Popular Concussion Assessments' Reliability Using High School and Collegiate Athletes

Thursday, April 3, 2014
Exhibit Hall Poster Area 1 (Convention Center)
Carol C. Irwin1, Yuhua Li1, Edina Bene1, Amanda Rach2, Brandon Baughman2, Brian Schilling1 and Lawrence Weiss1, (1)University of Memphis, Memphis, TN, (2)Semmes-Murphey Spine and Neurologic Institute, Memphis, TN
Background/Purpose: The incidence of sports-related mild traumatic brain injury (MTBI), or concussion, is alarming, with an estimated 1,700,000 MTBIs diagnosed yearly (Faul, Xu, Wald, & Coronado, 2010). Concussion diagnosis is difficult as symptom constellation can vary considerably across athletes. The use of diagnostic tests to determine if a MTBI has occurred and when the individual should return to play (RTP) has been outlined as best practice in concussion consensus statements. Research has shown using two or more tests increases reliability in determining when concussed athletes can RTP (Lee, Sullivan, & Schneiders, 2013). Two commonly used tests are the Immediate Post Concussion Assessment and Cognitive Testing battery (ImPACT™), a computerized diagnostic test that measures neurocognitive functions (memory) and NeuroCom™, which uses force plate technology to measure postural stability (balance). The purpose of this study was to examine the stability reliability of both ImPACT™ and NeuroCom™ in non-concussed high school and collegiate student athletes.
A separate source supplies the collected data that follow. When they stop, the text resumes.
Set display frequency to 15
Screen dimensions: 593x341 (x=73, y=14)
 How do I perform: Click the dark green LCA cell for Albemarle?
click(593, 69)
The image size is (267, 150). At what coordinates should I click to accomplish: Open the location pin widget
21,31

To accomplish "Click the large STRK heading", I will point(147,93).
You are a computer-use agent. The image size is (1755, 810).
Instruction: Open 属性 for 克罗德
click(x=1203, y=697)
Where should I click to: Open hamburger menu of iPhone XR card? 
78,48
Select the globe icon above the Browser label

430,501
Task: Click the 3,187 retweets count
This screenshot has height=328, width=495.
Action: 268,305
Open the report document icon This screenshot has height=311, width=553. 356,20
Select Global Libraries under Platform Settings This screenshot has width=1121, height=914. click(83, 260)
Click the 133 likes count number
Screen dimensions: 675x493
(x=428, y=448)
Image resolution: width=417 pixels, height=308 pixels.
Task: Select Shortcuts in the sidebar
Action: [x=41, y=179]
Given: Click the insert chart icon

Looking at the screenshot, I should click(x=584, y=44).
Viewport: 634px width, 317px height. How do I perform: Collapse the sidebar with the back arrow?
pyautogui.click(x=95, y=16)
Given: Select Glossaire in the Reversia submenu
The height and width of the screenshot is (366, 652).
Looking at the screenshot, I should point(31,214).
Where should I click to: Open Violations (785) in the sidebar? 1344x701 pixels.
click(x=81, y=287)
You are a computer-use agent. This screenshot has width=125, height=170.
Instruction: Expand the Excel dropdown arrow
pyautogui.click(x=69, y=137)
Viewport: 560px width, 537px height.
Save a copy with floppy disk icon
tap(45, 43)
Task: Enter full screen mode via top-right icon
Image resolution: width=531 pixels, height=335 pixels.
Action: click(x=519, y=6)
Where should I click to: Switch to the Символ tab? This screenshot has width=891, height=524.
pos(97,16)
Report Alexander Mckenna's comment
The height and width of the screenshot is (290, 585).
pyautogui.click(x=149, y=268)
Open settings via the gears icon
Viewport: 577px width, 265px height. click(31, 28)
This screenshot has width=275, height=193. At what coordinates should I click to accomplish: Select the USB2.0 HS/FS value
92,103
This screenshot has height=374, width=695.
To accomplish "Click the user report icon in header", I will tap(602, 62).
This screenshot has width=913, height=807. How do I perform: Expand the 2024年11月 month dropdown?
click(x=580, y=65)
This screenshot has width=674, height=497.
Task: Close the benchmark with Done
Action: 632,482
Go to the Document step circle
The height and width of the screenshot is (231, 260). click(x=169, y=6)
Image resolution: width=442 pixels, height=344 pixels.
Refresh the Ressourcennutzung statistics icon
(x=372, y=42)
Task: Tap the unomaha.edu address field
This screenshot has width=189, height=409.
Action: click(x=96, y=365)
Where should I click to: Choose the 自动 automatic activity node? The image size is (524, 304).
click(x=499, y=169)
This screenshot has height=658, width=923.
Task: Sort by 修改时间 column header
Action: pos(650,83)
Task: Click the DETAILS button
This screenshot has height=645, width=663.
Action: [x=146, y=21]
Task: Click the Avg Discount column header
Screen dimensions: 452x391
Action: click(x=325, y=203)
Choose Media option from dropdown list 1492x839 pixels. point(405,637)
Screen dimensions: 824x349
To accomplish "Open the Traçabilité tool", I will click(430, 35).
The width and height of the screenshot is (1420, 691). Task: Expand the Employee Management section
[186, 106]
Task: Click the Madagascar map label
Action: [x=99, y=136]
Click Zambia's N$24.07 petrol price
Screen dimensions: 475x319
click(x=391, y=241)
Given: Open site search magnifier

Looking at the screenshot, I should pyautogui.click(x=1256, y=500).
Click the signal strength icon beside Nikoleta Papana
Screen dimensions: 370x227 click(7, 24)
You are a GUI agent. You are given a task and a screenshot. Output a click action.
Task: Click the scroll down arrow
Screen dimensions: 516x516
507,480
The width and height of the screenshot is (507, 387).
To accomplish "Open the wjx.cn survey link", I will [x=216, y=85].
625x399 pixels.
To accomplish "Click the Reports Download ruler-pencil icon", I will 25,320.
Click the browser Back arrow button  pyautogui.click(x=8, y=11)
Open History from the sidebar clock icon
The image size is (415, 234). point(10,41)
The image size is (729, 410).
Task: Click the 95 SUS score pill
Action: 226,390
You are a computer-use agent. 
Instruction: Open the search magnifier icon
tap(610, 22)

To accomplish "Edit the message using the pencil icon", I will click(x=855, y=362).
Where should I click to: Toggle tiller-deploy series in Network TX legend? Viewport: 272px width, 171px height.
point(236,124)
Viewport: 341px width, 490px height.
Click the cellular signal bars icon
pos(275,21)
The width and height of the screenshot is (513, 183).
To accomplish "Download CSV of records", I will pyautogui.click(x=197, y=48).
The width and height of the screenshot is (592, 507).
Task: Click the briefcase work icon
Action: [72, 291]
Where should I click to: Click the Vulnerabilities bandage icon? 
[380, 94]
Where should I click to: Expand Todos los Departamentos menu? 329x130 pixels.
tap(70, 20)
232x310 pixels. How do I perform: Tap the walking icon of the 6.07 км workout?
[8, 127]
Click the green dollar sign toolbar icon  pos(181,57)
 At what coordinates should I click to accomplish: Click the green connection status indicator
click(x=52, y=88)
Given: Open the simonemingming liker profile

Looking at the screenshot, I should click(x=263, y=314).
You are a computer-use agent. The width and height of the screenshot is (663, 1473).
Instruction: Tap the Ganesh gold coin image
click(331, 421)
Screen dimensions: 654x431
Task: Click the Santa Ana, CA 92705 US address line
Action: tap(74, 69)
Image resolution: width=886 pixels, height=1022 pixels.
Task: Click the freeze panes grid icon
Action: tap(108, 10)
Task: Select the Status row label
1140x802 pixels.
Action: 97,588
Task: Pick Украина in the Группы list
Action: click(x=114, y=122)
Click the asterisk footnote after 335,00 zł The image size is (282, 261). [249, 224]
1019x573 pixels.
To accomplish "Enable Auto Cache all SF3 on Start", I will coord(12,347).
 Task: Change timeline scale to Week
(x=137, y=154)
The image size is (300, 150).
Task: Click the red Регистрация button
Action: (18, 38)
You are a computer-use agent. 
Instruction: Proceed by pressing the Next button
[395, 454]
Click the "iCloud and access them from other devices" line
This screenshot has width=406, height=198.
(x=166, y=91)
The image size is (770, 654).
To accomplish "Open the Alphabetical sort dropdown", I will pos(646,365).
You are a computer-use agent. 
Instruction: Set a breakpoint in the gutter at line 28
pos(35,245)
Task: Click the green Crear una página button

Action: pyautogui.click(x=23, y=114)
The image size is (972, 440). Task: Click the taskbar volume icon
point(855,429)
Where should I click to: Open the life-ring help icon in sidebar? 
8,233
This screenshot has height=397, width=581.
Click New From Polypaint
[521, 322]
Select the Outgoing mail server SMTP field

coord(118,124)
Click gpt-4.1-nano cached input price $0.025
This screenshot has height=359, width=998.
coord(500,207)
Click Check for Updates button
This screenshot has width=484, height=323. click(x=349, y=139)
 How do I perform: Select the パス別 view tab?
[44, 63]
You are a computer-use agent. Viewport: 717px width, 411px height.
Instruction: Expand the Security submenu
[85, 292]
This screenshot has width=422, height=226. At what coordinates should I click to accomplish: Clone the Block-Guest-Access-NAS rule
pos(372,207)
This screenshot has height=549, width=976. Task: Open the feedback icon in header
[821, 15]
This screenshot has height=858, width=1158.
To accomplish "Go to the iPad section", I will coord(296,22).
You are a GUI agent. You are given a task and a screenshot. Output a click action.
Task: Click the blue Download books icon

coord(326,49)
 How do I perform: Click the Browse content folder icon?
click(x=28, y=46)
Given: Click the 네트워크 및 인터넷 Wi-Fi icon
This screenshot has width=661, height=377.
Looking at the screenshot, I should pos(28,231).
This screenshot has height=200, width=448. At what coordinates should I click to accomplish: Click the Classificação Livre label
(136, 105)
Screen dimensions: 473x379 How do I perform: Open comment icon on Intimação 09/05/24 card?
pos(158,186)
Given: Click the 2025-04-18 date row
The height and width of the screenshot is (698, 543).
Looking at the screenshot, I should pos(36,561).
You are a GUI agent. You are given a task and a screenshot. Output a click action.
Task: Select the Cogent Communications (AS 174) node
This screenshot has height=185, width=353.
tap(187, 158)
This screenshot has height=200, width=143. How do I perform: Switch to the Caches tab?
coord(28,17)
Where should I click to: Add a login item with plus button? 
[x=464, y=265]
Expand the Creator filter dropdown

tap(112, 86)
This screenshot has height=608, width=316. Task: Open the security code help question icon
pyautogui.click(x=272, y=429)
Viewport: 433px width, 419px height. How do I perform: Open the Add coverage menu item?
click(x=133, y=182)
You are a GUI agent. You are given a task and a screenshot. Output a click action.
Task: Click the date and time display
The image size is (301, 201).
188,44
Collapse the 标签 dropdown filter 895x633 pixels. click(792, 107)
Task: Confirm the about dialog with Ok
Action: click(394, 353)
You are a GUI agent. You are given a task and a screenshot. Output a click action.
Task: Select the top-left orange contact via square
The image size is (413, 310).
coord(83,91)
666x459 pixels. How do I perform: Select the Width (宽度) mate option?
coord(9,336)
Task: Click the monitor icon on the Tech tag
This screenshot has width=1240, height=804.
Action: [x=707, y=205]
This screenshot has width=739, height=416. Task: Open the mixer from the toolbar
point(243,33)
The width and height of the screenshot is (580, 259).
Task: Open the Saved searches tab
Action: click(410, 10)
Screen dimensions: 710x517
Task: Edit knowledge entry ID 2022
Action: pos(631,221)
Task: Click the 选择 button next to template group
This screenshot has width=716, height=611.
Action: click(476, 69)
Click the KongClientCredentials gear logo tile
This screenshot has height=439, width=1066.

Method: High school (n = 92) and collegiate (n = 73) athletes (male & female; football, basketball, volleyball, soccer, cheer) were tested twice using ImPACT™ and NeuroCom™ approximately 3-4 months between test sessions (pre/post season). Data from subjects who scored an invalid baseline performance, experienced a concussive event within 24 months prior to testing, or reported a diagnosis of ADHD or learning disability were excluded. Composite scores from measurement modules for both ImPACT™ (5 modules) and NeuroCom™ (11 modules) were compared using intraclass correlations to determine reliability. An ideal intraclass correlation measure of 0.9 or higher is expected when determining a clinical diagnostic test (Randolph, McCrea, & Barr, 2005).

Analysis/Results: ImPACT™ composite score intraclass correlations for high school participants (listed first) and college (listed second) were:  Verbal memory=0.65, 0.42; visual memory=0.69, 0.65; visual motor speed=0.79, 0.76; reaction time=0.59, 0.60; and impulse control=0.63, 0.66. NeuroCom™ intraclass correlations for its 11 modules ranged from 0.08 to 0.85 for high school athletes, and 0.13 to 0.67 for college athletes. A few composite scores came close to the 0.9 or higher; however, all results indicated a low to moderate level of reliability.

Conclusions: Basing diagnostic decisions on measures with low to moderate reliability is problematic, and possibly hazardous to the health of concussed athletes. This study found widely utilized ImPACT™ and NeuroCom™ protocols to have scored low to moderate reliability among high school and college student athletes, and calls for further research to revise noted tests and to develop more accurate protocols to identify MTBI.